When the degradation degree of the image forming stations 60K is smaller than the threshold T of 350 for the image forming station 60K in step S2, the controller 90 does not change the second transfer bias and performs an image forming operation.

The above-described control is performed for every image forming operation. The consumption amount of toner particles used for calculating the degradation degree corresponds to the consumption amount of toner particles used until a latest image forming operation. However, the consumption amount of toner particles is reset when the process cartridge including the corresponding image forming station is replaced. The temperature and humidity used for calculating the degradation degree correspond to average temperature and humidity used until a present image forming operation. However, the temperature and humidity are reset when the process cartridge including the corresponding image forming station is replaced.

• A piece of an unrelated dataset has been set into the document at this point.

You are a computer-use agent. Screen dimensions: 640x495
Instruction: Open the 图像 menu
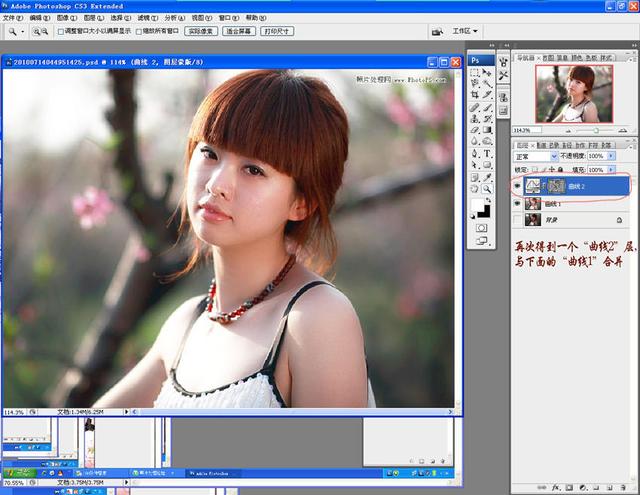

As described above, the controller 90 judges whether or not the degradation degree of each of the image forming stations 60K, 60Y, 60M, and 60C reaches the level to decrease the second transfer bias. When the degradation degree reaches the level to decrease the second transfer bias, the second transfer bias is decreased to provide a result for reducing roughness of a halftone image as illustrated in FIG. 10. FIG. 10 is a graph illustrating a relation between the degradation degree of each of the image forming stations 60K, 60Y, 60M, and 60C depicted in FIG. 1 and a rank indicating roughness of the halftone image.

The image forming station 60C provided at an extreme downstream position in the direction of rotation A1 of the intermediate transfer belt 11 depicted in FIG. 1 may easily provide roughness of the halftone image. Therefore, the above-described control may be performed for the image forming station 60C only, so as to simplify the control and to reduce costs. For example, using the threshold T of 100, the second transfer electric current is decreased from a normal value of 20 μA to 15 μA to form an image on one side of a transfer sheet S. The second transfer electric current is decreased from a normal value of 15 μA to 10 μA to form an image on the other side of the transfer sheet S after a user enters a command to perform duplex printing, so as to provide a result for reducing roughness of a halftone image as illustrated in FIG. 11. FIG. 11 is a graph illustrating a relation between the degradation degree of each of the image forming stations 60K, 60Y, 60M, and 60C depicted in FIG. 1 and a rank indicating roughness of the halftone image.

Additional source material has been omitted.